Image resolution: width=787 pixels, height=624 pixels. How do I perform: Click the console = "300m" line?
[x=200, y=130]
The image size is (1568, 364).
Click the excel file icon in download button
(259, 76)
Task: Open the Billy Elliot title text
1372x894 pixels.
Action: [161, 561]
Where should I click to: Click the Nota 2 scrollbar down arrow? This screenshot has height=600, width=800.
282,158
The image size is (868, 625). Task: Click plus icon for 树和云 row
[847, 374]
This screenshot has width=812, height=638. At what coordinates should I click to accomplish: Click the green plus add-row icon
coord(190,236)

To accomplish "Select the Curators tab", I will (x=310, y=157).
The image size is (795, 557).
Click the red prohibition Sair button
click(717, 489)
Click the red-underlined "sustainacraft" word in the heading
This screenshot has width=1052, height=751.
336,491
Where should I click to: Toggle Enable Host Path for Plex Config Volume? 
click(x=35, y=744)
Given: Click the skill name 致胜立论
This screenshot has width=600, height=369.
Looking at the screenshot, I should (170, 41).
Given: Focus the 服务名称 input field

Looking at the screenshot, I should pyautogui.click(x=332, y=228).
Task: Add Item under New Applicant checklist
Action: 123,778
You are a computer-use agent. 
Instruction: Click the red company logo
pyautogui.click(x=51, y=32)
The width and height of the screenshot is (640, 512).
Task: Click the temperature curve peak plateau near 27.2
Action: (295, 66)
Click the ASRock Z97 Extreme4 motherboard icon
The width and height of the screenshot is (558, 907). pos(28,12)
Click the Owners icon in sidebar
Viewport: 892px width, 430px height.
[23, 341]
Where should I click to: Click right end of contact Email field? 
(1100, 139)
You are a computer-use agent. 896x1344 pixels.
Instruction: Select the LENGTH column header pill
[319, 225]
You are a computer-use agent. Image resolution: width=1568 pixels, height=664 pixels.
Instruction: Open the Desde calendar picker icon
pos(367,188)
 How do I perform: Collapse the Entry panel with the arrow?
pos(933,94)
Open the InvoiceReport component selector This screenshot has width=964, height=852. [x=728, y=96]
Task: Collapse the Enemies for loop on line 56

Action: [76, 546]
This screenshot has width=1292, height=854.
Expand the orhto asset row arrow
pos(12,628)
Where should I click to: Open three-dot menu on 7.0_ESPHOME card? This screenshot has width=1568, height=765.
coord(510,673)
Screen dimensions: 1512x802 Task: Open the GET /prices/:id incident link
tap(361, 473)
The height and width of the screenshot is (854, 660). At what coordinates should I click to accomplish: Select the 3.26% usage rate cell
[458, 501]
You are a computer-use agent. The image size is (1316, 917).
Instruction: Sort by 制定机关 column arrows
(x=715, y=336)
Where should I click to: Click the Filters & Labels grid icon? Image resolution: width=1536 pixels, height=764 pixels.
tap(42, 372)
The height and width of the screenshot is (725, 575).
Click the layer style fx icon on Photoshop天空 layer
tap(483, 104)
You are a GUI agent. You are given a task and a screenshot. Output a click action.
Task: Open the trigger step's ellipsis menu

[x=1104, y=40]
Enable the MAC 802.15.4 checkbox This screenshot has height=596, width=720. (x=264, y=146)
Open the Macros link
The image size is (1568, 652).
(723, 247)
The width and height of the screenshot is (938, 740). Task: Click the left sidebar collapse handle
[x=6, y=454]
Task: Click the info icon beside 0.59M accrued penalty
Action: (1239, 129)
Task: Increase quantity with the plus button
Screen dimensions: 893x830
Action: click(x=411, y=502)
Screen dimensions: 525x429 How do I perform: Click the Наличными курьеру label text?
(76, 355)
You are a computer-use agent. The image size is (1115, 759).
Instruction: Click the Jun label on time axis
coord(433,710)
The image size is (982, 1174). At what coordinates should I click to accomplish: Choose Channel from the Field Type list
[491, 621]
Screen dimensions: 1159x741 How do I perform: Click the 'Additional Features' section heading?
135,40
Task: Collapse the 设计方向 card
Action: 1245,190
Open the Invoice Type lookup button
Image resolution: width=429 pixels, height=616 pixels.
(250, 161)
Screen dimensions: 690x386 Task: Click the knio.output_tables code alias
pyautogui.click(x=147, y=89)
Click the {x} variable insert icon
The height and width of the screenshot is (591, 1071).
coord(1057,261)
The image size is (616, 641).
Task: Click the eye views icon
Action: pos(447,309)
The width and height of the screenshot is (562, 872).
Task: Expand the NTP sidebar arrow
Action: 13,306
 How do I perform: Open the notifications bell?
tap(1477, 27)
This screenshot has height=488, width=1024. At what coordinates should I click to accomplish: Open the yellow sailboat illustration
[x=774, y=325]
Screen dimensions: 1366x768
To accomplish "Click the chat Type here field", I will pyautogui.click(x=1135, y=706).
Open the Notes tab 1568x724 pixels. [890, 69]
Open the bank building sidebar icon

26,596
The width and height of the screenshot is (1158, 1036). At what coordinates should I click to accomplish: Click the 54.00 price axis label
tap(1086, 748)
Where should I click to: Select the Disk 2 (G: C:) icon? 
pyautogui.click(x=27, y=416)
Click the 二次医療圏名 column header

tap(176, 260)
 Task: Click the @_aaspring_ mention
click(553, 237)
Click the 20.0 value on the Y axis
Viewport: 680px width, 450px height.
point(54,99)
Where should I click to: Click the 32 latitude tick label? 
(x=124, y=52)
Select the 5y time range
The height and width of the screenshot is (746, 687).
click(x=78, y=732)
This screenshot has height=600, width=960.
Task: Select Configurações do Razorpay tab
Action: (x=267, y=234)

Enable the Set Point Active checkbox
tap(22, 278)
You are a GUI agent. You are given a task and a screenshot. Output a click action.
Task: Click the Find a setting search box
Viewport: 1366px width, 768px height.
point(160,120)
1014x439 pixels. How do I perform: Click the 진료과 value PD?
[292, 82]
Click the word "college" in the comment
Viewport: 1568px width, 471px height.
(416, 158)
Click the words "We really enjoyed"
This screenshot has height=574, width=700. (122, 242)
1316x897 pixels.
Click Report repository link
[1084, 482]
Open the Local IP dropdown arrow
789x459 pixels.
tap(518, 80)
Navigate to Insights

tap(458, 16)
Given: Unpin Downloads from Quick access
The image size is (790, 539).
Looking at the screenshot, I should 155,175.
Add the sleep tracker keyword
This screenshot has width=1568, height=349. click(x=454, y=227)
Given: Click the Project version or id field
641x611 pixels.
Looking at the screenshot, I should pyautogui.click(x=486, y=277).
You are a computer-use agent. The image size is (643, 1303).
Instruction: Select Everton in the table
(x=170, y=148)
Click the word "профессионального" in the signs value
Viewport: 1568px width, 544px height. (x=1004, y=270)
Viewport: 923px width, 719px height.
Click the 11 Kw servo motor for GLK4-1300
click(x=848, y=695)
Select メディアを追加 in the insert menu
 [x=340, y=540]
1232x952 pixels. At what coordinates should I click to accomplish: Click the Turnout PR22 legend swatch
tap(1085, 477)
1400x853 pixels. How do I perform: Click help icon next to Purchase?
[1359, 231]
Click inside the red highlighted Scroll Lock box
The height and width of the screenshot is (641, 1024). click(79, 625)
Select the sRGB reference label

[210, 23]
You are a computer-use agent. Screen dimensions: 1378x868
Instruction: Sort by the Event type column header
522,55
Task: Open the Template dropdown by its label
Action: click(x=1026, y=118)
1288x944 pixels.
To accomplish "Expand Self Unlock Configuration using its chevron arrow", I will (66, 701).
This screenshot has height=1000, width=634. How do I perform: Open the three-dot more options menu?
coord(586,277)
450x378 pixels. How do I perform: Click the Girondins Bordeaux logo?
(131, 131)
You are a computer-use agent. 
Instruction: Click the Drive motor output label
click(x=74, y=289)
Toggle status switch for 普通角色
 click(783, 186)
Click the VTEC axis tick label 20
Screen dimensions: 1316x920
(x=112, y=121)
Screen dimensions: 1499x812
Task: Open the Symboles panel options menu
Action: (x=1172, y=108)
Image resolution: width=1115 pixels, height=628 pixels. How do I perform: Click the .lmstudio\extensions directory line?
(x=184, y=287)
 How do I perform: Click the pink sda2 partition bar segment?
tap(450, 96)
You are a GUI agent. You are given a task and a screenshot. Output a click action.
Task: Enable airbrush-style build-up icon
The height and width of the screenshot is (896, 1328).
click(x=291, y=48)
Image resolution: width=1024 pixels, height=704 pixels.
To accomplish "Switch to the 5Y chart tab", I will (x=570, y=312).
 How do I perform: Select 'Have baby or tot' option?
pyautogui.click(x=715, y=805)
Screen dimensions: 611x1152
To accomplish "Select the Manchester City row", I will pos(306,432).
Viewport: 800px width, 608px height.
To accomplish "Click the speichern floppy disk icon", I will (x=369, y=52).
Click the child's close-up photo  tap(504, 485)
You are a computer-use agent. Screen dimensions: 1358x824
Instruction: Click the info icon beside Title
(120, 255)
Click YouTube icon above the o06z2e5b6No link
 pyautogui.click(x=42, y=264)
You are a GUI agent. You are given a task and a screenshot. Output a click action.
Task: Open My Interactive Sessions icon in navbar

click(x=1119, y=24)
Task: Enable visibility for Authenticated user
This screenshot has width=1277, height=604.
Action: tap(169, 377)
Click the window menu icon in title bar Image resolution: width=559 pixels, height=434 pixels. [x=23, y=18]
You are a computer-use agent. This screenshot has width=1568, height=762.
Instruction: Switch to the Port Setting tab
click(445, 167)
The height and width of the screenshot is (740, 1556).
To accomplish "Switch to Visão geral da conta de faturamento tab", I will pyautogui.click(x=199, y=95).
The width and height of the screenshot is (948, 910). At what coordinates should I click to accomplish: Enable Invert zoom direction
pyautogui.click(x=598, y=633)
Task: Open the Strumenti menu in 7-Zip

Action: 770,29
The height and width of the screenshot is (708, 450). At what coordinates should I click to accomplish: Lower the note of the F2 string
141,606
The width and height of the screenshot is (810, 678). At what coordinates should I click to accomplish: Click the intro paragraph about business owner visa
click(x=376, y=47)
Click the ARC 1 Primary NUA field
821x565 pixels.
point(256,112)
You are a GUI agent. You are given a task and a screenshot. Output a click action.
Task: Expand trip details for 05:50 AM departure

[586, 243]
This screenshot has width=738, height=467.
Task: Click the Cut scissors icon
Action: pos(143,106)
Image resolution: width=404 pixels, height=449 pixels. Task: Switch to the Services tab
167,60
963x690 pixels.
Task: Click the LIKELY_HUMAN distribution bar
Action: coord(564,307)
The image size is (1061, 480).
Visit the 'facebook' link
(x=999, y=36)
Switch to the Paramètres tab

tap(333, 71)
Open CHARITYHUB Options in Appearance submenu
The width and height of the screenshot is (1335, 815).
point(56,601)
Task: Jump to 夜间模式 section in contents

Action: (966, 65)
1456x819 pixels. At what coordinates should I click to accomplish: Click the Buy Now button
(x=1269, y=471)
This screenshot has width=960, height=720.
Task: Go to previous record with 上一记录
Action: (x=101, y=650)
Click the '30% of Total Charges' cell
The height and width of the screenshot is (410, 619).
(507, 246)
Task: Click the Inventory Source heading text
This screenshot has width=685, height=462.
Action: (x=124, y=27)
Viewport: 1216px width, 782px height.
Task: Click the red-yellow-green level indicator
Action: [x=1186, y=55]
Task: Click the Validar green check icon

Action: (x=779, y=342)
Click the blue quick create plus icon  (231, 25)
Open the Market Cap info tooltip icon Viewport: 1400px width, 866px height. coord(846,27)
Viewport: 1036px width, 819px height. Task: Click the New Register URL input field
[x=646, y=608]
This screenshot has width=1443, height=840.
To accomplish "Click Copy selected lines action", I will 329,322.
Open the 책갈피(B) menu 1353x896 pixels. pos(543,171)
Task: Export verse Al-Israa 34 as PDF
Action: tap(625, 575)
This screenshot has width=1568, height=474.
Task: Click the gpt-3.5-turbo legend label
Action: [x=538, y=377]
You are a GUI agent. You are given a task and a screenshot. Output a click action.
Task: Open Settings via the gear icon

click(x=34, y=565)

-*-

▸ **Try it**
Check each line of the entries above for the word "computer". List the ones that have it.

▸ **Worked solution**
You are a computer-use agent. 
You are a computer-use agent. 896x1344 pixels.
You are a computer-use agent. Image resolution: width=1568 pixels, height=664 pixels.
You are a computer-use agent. The image size is (1316, 917).
You are a computer-use agent. The image size is (1115, 759).
You are a computer-use agent. The image size is (643, 1303).
You are a computer-use agent. Screen dimensions: 1378x868
You are a computer-use agent. 
You are a computer-use agent. Screen dimensions: 1358x824
You are a computer-use agent. This screenshot has width=1568, height=762.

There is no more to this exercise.